REQUIRED ACTION
Word for word, reproduce every record in the listing below.

DATA SECTION
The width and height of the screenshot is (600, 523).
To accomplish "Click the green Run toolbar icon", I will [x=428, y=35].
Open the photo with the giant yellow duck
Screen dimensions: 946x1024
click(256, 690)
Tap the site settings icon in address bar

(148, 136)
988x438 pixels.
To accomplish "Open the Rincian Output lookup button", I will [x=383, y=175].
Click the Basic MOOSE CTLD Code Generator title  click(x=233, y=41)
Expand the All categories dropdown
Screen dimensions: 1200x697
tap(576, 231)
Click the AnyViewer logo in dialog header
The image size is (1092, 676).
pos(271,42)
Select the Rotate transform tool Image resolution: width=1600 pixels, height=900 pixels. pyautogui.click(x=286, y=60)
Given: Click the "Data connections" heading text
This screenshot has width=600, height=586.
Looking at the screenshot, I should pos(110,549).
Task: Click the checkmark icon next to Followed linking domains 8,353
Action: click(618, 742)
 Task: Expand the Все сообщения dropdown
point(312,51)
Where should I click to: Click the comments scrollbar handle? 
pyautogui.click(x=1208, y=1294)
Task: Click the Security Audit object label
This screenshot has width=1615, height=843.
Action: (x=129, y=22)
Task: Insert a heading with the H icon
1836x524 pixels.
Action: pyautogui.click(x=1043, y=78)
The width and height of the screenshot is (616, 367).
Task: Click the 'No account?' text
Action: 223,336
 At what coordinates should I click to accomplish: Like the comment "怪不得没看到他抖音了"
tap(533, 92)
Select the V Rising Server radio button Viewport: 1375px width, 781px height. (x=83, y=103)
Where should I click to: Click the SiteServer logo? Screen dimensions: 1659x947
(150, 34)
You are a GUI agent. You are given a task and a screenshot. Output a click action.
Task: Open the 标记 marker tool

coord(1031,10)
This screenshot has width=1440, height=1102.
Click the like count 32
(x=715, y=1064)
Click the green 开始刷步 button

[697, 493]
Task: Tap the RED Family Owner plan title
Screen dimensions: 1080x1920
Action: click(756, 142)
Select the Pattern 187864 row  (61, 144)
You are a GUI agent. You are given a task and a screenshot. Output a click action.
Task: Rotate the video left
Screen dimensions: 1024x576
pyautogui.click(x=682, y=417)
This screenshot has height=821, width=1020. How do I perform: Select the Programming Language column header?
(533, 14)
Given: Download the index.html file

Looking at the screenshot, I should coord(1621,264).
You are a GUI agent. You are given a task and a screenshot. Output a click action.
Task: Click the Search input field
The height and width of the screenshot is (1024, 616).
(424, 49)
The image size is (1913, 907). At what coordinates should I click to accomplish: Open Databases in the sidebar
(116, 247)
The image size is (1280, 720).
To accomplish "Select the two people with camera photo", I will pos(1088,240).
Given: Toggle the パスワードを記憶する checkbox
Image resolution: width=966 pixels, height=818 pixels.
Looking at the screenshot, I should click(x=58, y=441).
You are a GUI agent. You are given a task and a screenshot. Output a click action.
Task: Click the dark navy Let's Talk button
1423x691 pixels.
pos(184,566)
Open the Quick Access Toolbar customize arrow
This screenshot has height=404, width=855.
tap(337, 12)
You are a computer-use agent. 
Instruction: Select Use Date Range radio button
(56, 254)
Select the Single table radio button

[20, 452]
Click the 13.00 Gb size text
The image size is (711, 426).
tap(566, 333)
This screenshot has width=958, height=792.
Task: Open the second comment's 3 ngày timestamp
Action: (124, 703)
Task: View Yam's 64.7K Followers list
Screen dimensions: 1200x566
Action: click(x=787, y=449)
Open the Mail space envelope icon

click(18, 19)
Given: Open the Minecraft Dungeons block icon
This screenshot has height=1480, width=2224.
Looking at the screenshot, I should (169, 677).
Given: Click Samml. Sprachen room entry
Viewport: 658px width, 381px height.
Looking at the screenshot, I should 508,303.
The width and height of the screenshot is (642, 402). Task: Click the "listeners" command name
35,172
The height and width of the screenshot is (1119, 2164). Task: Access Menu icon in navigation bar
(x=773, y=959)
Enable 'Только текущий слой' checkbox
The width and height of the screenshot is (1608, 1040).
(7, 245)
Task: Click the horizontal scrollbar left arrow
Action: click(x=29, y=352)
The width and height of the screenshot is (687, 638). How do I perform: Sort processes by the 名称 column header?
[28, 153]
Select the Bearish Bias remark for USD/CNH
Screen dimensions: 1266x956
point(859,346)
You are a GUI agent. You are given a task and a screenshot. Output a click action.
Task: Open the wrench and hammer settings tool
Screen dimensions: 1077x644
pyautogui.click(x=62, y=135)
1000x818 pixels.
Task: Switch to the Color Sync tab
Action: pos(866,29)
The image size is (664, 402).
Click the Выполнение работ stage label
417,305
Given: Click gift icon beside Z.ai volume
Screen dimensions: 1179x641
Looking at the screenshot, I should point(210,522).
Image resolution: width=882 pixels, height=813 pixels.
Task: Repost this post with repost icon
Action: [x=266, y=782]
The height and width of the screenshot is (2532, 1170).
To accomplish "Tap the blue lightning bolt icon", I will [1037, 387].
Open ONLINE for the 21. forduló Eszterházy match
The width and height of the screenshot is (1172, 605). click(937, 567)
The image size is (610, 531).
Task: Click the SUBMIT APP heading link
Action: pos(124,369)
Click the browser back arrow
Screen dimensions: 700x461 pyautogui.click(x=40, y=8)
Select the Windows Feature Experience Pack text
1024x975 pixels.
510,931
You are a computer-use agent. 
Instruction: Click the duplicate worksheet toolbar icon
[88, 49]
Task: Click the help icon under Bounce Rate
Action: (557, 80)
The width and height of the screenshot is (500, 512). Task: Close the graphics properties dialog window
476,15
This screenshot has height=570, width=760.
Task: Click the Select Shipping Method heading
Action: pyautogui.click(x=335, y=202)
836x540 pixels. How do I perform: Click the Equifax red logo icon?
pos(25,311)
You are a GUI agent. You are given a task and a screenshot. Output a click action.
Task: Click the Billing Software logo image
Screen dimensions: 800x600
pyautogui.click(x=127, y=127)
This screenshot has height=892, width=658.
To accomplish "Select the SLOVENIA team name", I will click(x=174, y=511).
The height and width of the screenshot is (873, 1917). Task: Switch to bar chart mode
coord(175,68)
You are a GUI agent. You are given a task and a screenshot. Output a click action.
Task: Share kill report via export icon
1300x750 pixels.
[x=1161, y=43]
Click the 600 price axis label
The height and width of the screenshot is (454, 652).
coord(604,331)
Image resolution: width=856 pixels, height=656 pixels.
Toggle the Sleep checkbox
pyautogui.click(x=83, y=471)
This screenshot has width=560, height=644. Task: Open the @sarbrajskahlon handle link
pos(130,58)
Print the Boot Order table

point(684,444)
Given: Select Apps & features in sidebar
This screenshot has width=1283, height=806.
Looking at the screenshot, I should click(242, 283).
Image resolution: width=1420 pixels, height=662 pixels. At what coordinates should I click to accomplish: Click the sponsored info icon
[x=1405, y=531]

WRITTEN SOLUTION
The width and height of the screenshot is (600, 523).
To accomplish "Click the green Run toolbar icon", I will [x=428, y=35].
Open the photo with the giant yellow duck
Screen dimensions: 946x1024
click(256, 690)
Tap the site settings icon in address bar

(148, 136)
988x438 pixels.
To accomplish "Open the Rincian Output lookup button", I will [x=383, y=175].
Click the Basic MOOSE CTLD Code Generator title  click(x=233, y=41)
Expand the All categories dropdown
Screen dimensions: 1200x697
tap(576, 231)
Click the AnyViewer logo in dialog header
The image size is (1092, 676).
pos(271,42)
Select the Rotate transform tool Image resolution: width=1600 pixels, height=900 pixels. pyautogui.click(x=286, y=60)
Given: Click the "Data connections" heading text
This screenshot has width=600, height=586.
Looking at the screenshot, I should pos(110,549).
Task: Click the checkmark icon next to Followed linking domains 8,353
Action: click(618, 742)
 Task: Expand the Все сообщения dropdown
point(312,51)
Where should I click to: Click the comments scrollbar handle? 
pyautogui.click(x=1208, y=1294)
Task: Click the Security Audit object label
This screenshot has width=1615, height=843.
Action: (x=129, y=22)
Task: Insert a heading with the H icon
1836x524 pixels.
Action: pyautogui.click(x=1043, y=78)
The width and height of the screenshot is (616, 367).
Task: Click the 'No account?' text
Action: 223,336
 At what coordinates should I click to accomplish: Like the comment "怪不得没看到他抖音了"
tap(533, 92)
Select the V Rising Server radio button Viewport: 1375px width, 781px height. (x=83, y=103)
Where should I click to: Click the SiteServer logo? Screen dimensions: 1659x947
(150, 34)
You are a GUI agent. You are given a task and a screenshot. Output a click action.
Task: Open the 标记 marker tool

coord(1031,10)
This screenshot has width=1440, height=1102.
Click the like count 32
(x=715, y=1064)
Click the green 开始刷步 button

[697, 493]
Task: Tap the RED Family Owner plan title
Screen dimensions: 1080x1920
Action: click(756, 142)
Select the Pattern 187864 row  (61, 144)
You are a GUI agent. You are given a task and a screenshot. Output a click action.
Task: Rotate the video left
Screen dimensions: 1024x576
pyautogui.click(x=682, y=417)
This screenshot has height=821, width=1020. How do I perform: Select the Programming Language column header?
(533, 14)
Given: Download the index.html file

Looking at the screenshot, I should coord(1621,264).
You are a GUI agent. You are given a task and a screenshot. Output a click action.
Task: Click the Search input field
The height and width of the screenshot is (1024, 616).
(424, 49)
The image size is (1913, 907). At what coordinates should I click to accomplish: Open Databases in the sidebar
(116, 247)
The image size is (1280, 720).
To accomplish "Select the two people with camera photo", I will pos(1088,240).
Given: Toggle the パスワードを記憶する checkbox
Image resolution: width=966 pixels, height=818 pixels.
Looking at the screenshot, I should click(x=58, y=441).
You are a GUI agent. You are given a task and a screenshot. Output a click action.
Task: Click the dark navy Let's Talk button
1423x691 pixels.
pos(184,566)
Open the Quick Access Toolbar customize arrow
This screenshot has height=404, width=855.
tap(337, 12)
You are a computer-use agent. 
Instruction: Select Use Date Range radio button
(56, 254)
Select the Single table radio button

[20, 452]
Click the 13.00 Gb size text
The image size is (711, 426).
tap(566, 333)
This screenshot has width=958, height=792.
Task: Open the second comment's 3 ngày timestamp
Action: (124, 703)
Task: View Yam's 64.7K Followers list
Screen dimensions: 1200x566
Action: click(x=787, y=449)
Open the Mail space envelope icon

click(18, 19)
Given: Open the Minecraft Dungeons block icon
This screenshot has height=1480, width=2224.
Looking at the screenshot, I should (169, 677).
Given: Click Samml. Sprachen room entry
Viewport: 658px width, 381px height.
Looking at the screenshot, I should 508,303.
The width and height of the screenshot is (642, 402). Task: Click the "listeners" command name
35,172
The height and width of the screenshot is (1119, 2164). Task: Access Menu icon in navigation bar
(x=773, y=959)
Enable 'Только текущий слой' checkbox
The width and height of the screenshot is (1608, 1040).
(7, 245)
Task: Click the horizontal scrollbar left arrow
Action: click(x=29, y=352)
The width and height of the screenshot is (687, 638). How do I perform: Sort processes by the 名称 column header?
[28, 153]
Select the Bearish Bias remark for USD/CNH
Screen dimensions: 1266x956
point(859,346)
You are a GUI agent. You are given a task and a screenshot. Output a click action.
Task: Open the wrench and hammer settings tool
Screen dimensions: 1077x644
pyautogui.click(x=62, y=135)
1000x818 pixels.
Task: Switch to the Color Sync tab
Action: pos(866,29)
The image size is (664, 402).
Click the Выполнение работ stage label
417,305
Given: Click gift icon beside Z.ai volume
Screen dimensions: 1179x641
Looking at the screenshot, I should point(210,522).
Image resolution: width=882 pixels, height=813 pixels.
Task: Repost this post with repost icon
Action: [x=266, y=782]
The height and width of the screenshot is (2532, 1170).
To accomplish "Tap the blue lightning bolt icon", I will [1037, 387].
Open ONLINE for the 21. forduló Eszterházy match
The width and height of the screenshot is (1172, 605). click(937, 567)
The image size is (610, 531).
Task: Click the SUBMIT APP heading link
Action: pos(124,369)
Click the browser back arrow
Screen dimensions: 700x461 pyautogui.click(x=40, y=8)
Select the Windows Feature Experience Pack text
1024x975 pixels.
510,931
You are a computer-use agent. 
Instruction: Click the duplicate worksheet toolbar icon
[88, 49]
Task: Click the help icon under Bounce Rate
Action: (557, 80)
The width and height of the screenshot is (500, 512). Task: Close the graphics properties dialog window
476,15
This screenshot has height=570, width=760.
Task: Click the Select Shipping Method heading
Action: pyautogui.click(x=335, y=202)
836x540 pixels. How do I perform: Click the Equifax red logo icon?
pos(25,311)
You are a GUI agent. You are given a task and a screenshot. Output a click action.
Task: Click the Billing Software logo image
Screen dimensions: 800x600
pyautogui.click(x=127, y=127)
This screenshot has height=892, width=658.
To accomplish "Select the SLOVENIA team name", I will click(x=174, y=511).
The height and width of the screenshot is (873, 1917). Task: Switch to bar chart mode
coord(175,68)
You are a GUI agent. You are given a task and a screenshot. Output a click action.
Task: Share kill report via export icon
1300x750 pixels.
[x=1161, y=43]
Click the 600 price axis label
The height and width of the screenshot is (454, 652).
coord(604,331)
Image resolution: width=856 pixels, height=656 pixels.
Toggle the Sleep checkbox
pyautogui.click(x=83, y=471)
This screenshot has width=560, height=644. Task: Open the @sarbrajskahlon handle link
pos(130,58)
Print the Boot Order table

point(684,444)
Given: Select Apps & features in sidebar
This screenshot has width=1283, height=806.
Looking at the screenshot, I should click(242, 283).
Image resolution: width=1420 pixels, height=662 pixels. At what coordinates should I click to accomplish: Click the sponsored info icon
[x=1405, y=531]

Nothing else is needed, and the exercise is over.